Gold's Still the Best Idea for Dangerous Times

Gold made new all-time highs again this week, above $1,120 an ounce. My long-standing "best idea" investment continues to be the best-performing asset in the world.

Yes, stocks have performed well -- very well -- since the bottom in March. Up 64.8% as of the high-water mark for the rally at Thursday's close, if you include dividends.

At the same time, gold is up almost as much from its bottom -- 57.4%, to be exact. But there's a difference. Gold bottomed way before stocks did, exactly a year ago last November. So gold led the way while stocks continued to collapse this spring.

But there's more. At the worst of it last November, gold was only off 29.1% from its previous all-time highs. Stocks, on the other hand, had fallen 55.3%. That's why, even after one of the greatest rallies in the history of the stock market, stocks are still 26.2% off the 2007 top, while gold has moved on to make a record-breaking all-time high.

Get it? Gold went down less. It bottomed earlier. It has rallied almost as much. That makes it way No. 1.

And yet every day I get emails from readers second-guessing my gold call. It seems most investors just don't trust gold. They think it's a "barbaric relic," as John Maynard Keynes called it many decades ago. They think it's only of interest to crazy "gold bugs" spinning their conspiracy theories from the safety of their fall-out shelters. So when the gold price soars, to most investors it's pretty much irrelevant to anything going on in the real world -- so, by construction, it has to be a "bubble."

One reader asked me specifically to respond in this column to two critiques of gold. First, he notes that we can't explain the record gold price as corresponding to an increase in the industrial demand for gold -- that is, its use in jewelry, dentistry, electronics and so on.

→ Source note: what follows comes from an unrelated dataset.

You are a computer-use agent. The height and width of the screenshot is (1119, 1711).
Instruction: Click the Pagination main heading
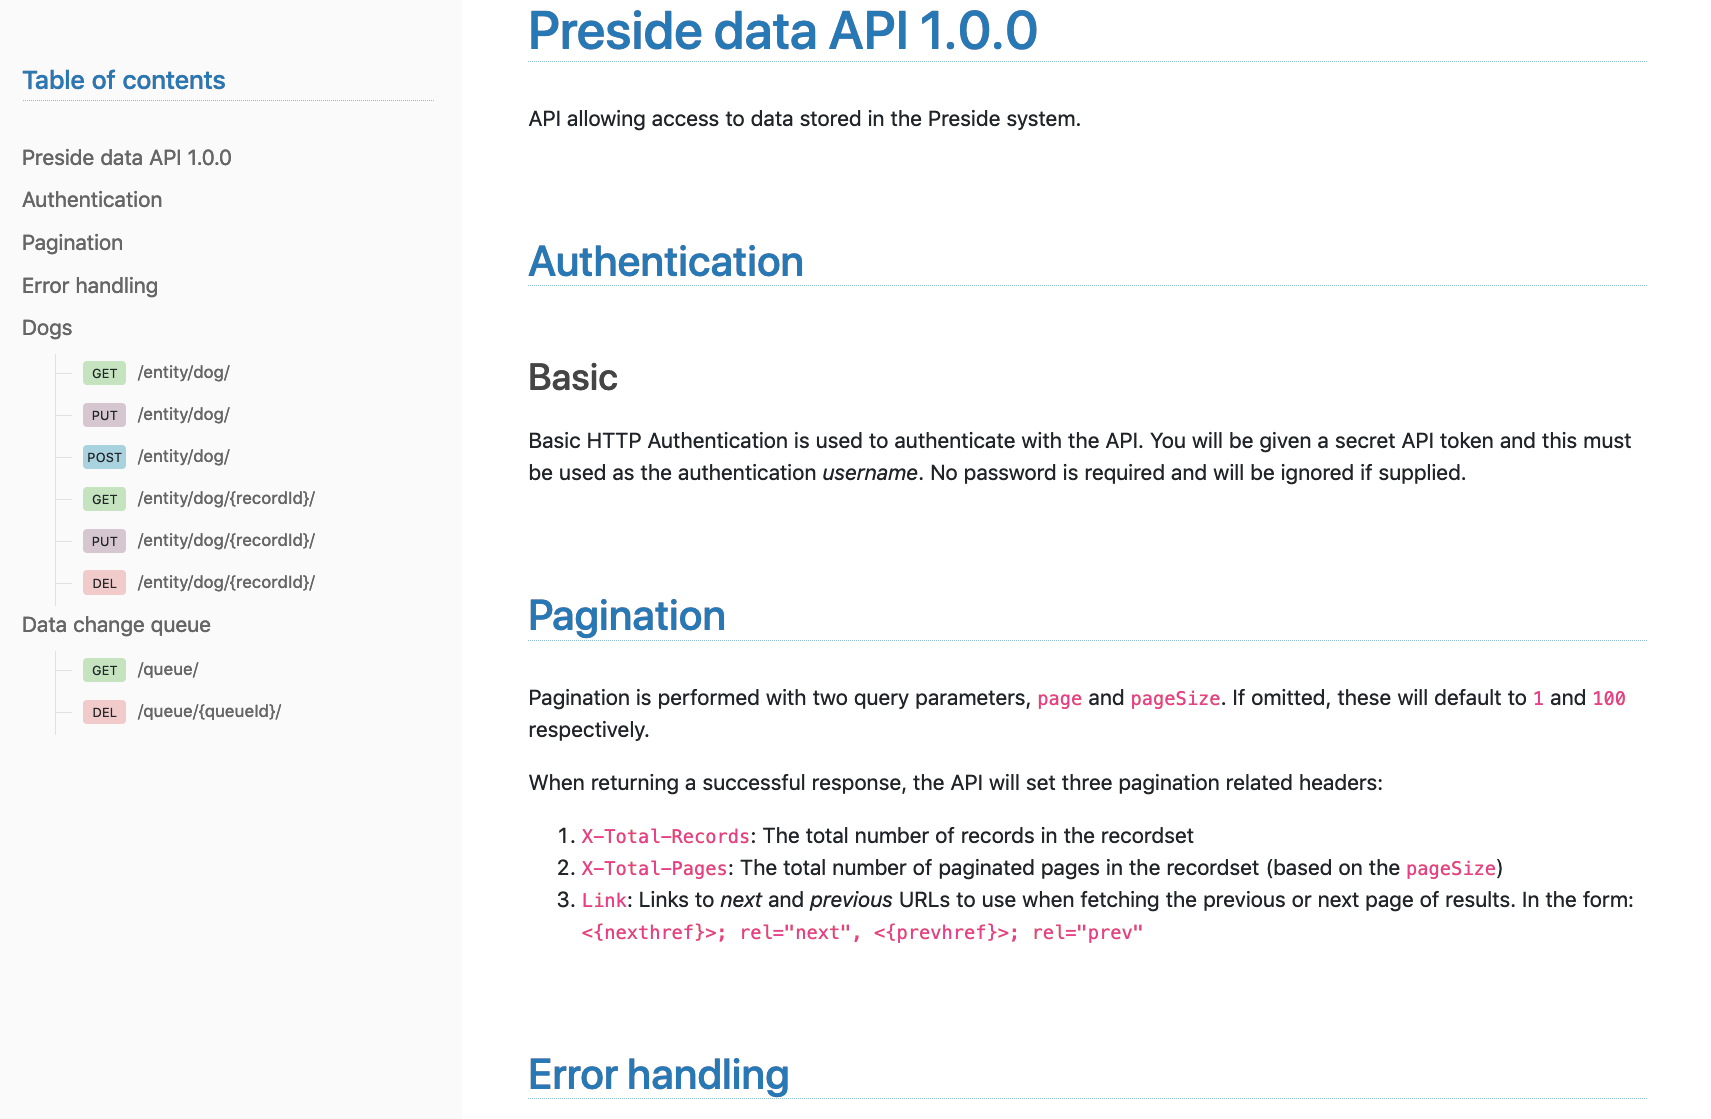click(x=626, y=616)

That may be true. It's impossible to know. Gold has very few industrial uses compared to other precious metals -- for example, platinum, which is used widely in pollution-control equipment. So you wouldn't think that changes in industrial demand could matter much. On the other hand, fairly small changes in demand can have surprisingly large effects on price. Look what happened to oil last year.

But I'll concede that point, because I don't think it's important. In my view what moves the gold price is inflation expectations. That's because gold is seen as a hard-asset substitute for paper money. When paper money becomes less trustworthy, hard-asset money becomes more valuable. Right now paper money is looking pretty shabby -- look at the fall the U.S. Dollar has taken since March. So it's no surprise to me that gold has done what it has done.

But this brings me to my reader's second critique. He argues that gold isn't really a money substitute as I claim it is. It is not used as money anywhere in the world. And it's been decades since any nation's paper currency has been convertible into gold on demand. In other words, there's no such thing as a "gold standard" anymore. Without such tangible linkages, how can the price of gold be related to perceptions about money?